Direct-Numerical and Large-Eddy Simulations of Hypersonic Turbulent Couette Flow at Mach 6, 7 and 8

Abstract

Direct numerical simulations of hypersonic Couette flows are performed with the top wall Mach number of 6, 7 and 8. The main objective is to investigate exact subfilter scale (SFS) stresses, which are modeled in large-eddy simulations (LES), in wall-bounded turbulent flows at hypersonic conditions. The friction Reynolds number ranges from 621 to 713 and it increases with increase in Mach number, whereas the semi-local friction Reynolds number ranges from 213 to 277 and it decreases with increase in Mach number. An investigation of mean profiles shows that mean temperature and density largely vary in the wall-normal direction, however Trettel \& Larsson transformation works well for the mean streamwise velocity profiles. In addition, there are good agreements of semi-local scaled velocity fluctuation correlations between the different Mach number cases.
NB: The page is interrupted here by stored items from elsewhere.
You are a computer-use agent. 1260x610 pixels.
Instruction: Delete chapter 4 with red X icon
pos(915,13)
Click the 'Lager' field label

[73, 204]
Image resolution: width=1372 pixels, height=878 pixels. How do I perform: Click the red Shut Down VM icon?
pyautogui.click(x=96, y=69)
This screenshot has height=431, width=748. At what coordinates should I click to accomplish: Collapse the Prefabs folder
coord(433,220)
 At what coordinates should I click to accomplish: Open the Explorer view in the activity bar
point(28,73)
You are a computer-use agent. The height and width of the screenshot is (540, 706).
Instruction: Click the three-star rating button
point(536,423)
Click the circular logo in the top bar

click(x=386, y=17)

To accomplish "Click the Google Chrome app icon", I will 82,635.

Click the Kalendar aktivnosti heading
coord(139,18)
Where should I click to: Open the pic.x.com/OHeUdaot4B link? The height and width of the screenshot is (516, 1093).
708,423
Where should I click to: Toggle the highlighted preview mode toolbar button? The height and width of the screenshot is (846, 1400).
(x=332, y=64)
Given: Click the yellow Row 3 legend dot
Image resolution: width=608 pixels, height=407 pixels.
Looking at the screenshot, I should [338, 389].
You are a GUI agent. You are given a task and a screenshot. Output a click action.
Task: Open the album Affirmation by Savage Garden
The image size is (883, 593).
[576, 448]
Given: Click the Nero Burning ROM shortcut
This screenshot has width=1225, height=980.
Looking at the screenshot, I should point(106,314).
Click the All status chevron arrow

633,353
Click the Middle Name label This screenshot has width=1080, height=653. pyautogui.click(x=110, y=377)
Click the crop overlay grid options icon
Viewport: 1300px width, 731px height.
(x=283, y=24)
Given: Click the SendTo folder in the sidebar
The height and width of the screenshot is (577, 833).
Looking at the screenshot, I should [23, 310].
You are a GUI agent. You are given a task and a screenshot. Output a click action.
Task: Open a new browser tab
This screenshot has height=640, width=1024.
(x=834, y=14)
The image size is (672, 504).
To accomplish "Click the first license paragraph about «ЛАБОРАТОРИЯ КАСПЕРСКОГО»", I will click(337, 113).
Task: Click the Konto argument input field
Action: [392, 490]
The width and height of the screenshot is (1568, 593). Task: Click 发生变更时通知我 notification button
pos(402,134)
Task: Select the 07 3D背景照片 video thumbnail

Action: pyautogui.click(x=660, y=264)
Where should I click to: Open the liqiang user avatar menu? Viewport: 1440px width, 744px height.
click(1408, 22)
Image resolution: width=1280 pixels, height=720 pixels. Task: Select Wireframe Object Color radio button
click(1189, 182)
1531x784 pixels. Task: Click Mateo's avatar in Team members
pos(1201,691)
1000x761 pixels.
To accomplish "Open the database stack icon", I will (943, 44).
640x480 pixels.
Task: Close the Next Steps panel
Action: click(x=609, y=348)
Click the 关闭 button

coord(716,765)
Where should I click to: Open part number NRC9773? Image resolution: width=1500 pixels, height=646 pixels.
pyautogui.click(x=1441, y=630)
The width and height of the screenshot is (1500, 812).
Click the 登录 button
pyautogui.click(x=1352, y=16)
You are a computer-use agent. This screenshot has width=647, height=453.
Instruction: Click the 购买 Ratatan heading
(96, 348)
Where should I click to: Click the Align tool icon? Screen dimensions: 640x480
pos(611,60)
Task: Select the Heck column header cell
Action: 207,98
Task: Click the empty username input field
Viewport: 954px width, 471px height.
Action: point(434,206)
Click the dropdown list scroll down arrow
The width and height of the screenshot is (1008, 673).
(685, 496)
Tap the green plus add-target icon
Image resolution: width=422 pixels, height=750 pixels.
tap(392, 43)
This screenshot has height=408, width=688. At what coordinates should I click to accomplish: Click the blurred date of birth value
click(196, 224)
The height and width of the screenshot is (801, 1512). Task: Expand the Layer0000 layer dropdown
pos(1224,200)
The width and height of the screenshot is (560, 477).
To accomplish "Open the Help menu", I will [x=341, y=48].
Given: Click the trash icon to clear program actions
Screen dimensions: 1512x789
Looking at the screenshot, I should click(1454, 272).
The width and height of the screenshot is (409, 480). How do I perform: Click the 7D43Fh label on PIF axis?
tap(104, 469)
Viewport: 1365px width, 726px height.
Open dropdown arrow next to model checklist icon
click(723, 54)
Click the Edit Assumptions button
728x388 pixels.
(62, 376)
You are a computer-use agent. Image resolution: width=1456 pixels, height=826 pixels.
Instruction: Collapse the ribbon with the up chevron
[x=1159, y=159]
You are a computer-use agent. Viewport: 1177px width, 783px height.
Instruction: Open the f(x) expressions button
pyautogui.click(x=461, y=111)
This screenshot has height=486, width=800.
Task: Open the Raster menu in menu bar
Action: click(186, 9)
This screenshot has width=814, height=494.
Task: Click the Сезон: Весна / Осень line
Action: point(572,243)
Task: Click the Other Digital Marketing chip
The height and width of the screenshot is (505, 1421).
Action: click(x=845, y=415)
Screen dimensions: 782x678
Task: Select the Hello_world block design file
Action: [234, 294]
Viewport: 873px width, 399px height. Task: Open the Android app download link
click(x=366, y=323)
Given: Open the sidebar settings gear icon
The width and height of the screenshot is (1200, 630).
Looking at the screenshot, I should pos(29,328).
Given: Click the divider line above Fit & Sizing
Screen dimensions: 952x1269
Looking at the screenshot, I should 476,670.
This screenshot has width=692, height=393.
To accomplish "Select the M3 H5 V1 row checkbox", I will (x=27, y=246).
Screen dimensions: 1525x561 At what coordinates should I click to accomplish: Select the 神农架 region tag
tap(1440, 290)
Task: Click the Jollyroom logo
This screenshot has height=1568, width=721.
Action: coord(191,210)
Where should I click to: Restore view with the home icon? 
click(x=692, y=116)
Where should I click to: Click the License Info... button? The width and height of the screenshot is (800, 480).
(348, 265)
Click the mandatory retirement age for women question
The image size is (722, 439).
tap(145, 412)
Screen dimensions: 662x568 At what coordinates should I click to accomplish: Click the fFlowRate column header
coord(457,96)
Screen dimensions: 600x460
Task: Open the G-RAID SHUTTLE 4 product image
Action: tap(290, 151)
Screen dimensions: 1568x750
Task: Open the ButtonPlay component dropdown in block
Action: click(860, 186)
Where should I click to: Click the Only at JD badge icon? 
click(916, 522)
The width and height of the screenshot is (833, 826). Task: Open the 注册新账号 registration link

These results regarding mean flow fields indicate that compressible effects are not substantial in the present conditions. On the other hand, an analysis of the SFS stress profile reveals that the SFS stress has a negative peak, which is not reported in incompressible channel flows. The ratio of SFS stress values between the maximum peak and the negative peak becomes lower with increase in Mach number. This result implies that the negative peak of the SFS stress can be attributed to compressible effects. The contrasting results between mean flow fields and SFS stress imply that LES needs to account for compressible effects even at conditions where compressible effects on mean flow fields are not significant.